DATA TO PROCESS -

+++++

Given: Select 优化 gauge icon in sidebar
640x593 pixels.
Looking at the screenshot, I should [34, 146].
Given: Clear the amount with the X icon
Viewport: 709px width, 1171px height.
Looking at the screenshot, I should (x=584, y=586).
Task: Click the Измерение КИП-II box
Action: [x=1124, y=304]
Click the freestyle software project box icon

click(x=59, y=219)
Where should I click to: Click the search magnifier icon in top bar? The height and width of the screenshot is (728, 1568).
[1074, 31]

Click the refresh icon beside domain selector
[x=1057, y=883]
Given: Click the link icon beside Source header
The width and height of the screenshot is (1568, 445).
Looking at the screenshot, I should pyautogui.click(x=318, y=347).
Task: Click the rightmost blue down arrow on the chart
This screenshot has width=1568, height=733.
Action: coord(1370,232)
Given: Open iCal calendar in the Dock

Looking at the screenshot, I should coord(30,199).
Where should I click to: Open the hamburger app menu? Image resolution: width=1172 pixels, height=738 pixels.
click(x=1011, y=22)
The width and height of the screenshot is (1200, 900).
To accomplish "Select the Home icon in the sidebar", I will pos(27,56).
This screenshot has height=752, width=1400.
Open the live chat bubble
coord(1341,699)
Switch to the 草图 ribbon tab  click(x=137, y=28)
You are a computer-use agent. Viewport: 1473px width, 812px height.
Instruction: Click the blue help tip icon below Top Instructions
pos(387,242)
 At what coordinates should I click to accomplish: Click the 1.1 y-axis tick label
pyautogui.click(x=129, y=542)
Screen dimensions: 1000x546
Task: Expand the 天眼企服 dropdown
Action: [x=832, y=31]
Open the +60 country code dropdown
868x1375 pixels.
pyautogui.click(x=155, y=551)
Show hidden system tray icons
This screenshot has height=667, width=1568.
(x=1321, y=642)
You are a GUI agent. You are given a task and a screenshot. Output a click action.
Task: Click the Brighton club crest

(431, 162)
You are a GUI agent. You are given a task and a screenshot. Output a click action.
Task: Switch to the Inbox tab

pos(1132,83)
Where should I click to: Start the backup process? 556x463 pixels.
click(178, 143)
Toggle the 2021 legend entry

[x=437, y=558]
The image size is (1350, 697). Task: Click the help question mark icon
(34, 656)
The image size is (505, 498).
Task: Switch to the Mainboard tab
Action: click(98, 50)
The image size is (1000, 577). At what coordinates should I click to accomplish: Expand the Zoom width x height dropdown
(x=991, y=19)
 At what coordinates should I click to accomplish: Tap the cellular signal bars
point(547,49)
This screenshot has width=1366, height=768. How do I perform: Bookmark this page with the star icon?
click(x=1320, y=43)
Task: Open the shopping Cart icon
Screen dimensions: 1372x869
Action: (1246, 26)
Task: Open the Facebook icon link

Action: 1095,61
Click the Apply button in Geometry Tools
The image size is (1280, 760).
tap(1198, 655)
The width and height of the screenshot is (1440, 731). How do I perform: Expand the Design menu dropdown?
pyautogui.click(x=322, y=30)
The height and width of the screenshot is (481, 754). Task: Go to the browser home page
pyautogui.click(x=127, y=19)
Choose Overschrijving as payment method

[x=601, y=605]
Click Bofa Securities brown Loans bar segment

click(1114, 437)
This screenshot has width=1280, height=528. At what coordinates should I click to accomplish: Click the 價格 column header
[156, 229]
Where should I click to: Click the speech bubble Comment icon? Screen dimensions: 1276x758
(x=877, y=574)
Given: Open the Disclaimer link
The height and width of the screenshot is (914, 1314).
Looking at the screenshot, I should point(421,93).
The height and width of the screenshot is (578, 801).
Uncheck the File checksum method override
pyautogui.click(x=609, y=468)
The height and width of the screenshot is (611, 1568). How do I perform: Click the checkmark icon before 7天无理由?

+++++

PROMPT - Only a verbatim transcription of the lines from the one containing "The height and width of the screenshot is (481, 754)." through the last line of the records counts as the answer.

RESPONSE TO THE TASK -
The height and width of the screenshot is (481, 754). Task: Go to the browser home page
pyautogui.click(x=127, y=19)
Choose Overschrijving as payment method

[x=601, y=605]
Click Bofa Securities brown Loans bar segment

click(1114, 437)
This screenshot has width=1280, height=528. At what coordinates should I click to accomplish: Click the 價格 column header
[156, 229]
Where should I click to: Click the speech bubble Comment icon? Screen dimensions: 1276x758
(x=877, y=574)
Given: Open the Disclaimer link
The height and width of the screenshot is (914, 1314).
Looking at the screenshot, I should point(421,93).
The height and width of the screenshot is (578, 801).
Uncheck the File checksum method override
pyautogui.click(x=609, y=468)
The height and width of the screenshot is (611, 1568). How do I perform: Click the checkmark icon before 7天无理由?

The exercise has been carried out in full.